# OBJECTIF
Poursuivez le texte sur Nocturnal Animals et la créativité en reprenant juste après sa dernière phrase.

# TEXTE EXTRAIT
╔══

Faut-il être créatif pour apprécier une oeuvre ?

Au premier abord film sur le couple, Nocturnal Animals reproduit l'effet de sa forme en multipliant les couches, non seulement chronologiques, mais thématiques. Dont une retient l'attention tout particulièrement : le thème de la créativité.


Susan est une galeriste faussement artiste, qui aime à se maquiller à l'excès pour cacher son manque de créativité. Elle trouve d'ailleurs que tout ce qui se fait dans l'art n'est qu'un monde de déchets ("a world of junk"), ce à quoi on lui répondra d'accepter l'absurdité de leur monde (comprenez le monde artistique), bien moins douloureuse que celle du vrai monde.


La personne lui faisant cette réflexion représente parfaitement ce que Susan ne voulait pas devenir : un artiste faux, qui comprend et accepte la futilité de son travail, et abandonne ainsi toute ambition créatrice. Il abandonne d'ailleurs toute passion dans son propre mariage, lui étant homosexuel et marié à une femme, et ainsi garder la raison pour oublier ses envies profondes.


Plusieurs éléments font écho à cette idée dans le film, et particulièrement le sommeil. Le mari de Susan passe son temps à expliquer qu'il ne souhaite pas la réveiller, tandis qu'elle lui répond qu'elle ne dort de toute façon jamais. Les intentions sont claires : le sommeil représente ce lâcher prise propre à l'inspiration, et alors que le monde autour d'elle prend Susan pour une artiste, elle, ne le voit pas de cet œil.


Son ex-mari, Edward, l'appelait d'ailleurs son "Nocturnal Animal", soit un animal ne dormant jamais la nuit, lui qui gardait en tête son romantisme et son envie irrépressible de créer.


Ce surnom affectueux devient par la suite le titre de son roman, qui très vite prendra des airs de revanche pour le divorcé sur Susan. La mise en abyme du spectateur devient alors claire, aidée par certains procédés de mise en scène, et surtout par les titres du film et du roman identiques. Le spectateur devant ce film est sensé avoir la même réponse émotionnelle que Susan devant le livre. Quelle est donc cette réponse ?

╚══

# DONNÉES FOURNIES
╔══

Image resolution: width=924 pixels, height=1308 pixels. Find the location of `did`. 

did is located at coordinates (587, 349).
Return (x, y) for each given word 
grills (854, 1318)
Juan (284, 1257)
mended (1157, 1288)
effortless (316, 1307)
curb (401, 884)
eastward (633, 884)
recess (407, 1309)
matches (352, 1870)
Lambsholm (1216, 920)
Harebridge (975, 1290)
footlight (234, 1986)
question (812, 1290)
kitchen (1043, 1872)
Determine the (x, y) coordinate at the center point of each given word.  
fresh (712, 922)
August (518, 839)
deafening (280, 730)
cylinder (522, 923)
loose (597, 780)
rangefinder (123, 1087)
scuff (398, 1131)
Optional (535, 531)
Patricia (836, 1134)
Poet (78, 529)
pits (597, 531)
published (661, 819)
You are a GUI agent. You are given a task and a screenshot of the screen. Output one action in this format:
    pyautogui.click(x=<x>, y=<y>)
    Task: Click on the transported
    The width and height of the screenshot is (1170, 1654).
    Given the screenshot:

╚══

# RÉPONSE ATTENDUE
Le film parle avant tout de la quête de Susan pour devenir une artiste créative. Pour atteindre l'objet de cette quête, elle doit d'abord comprendre l'art et l'apprécier. Coup de chance, son ex-mari lui envoie un livre qui retranscrit étape par étape le processus de leur séparation. Elle a donc l'occasion de rentrer pleinement dans cette oeuvre, de découvrir son sens caché, et ainsi de la comprendre. Dès lors, son rapport à l'art en général change, à l'image de ce tableau affichant en grandes lettres dégoulinantes le mot "Revanche", acheté 8 ans plus tôt, et qu'elle n'appréciera qu'une fois avoir eu une connexion émotionnelle avec son thème.


Le même procédé est appliqué au spectateur. Le côté très littéral du film, qui passera pour un manque de subtilité pour aborder les thèmes pour certains, est en réalité un moyen pour Tom Ford de faire entrer l'auditoire dans son film. Rapidement, les personnages étant tous symboliques d'autre chose dans le roman, le spectateur sera ravi de pouvoir démêler les pistes, et ainsi comprendre la première couche du film.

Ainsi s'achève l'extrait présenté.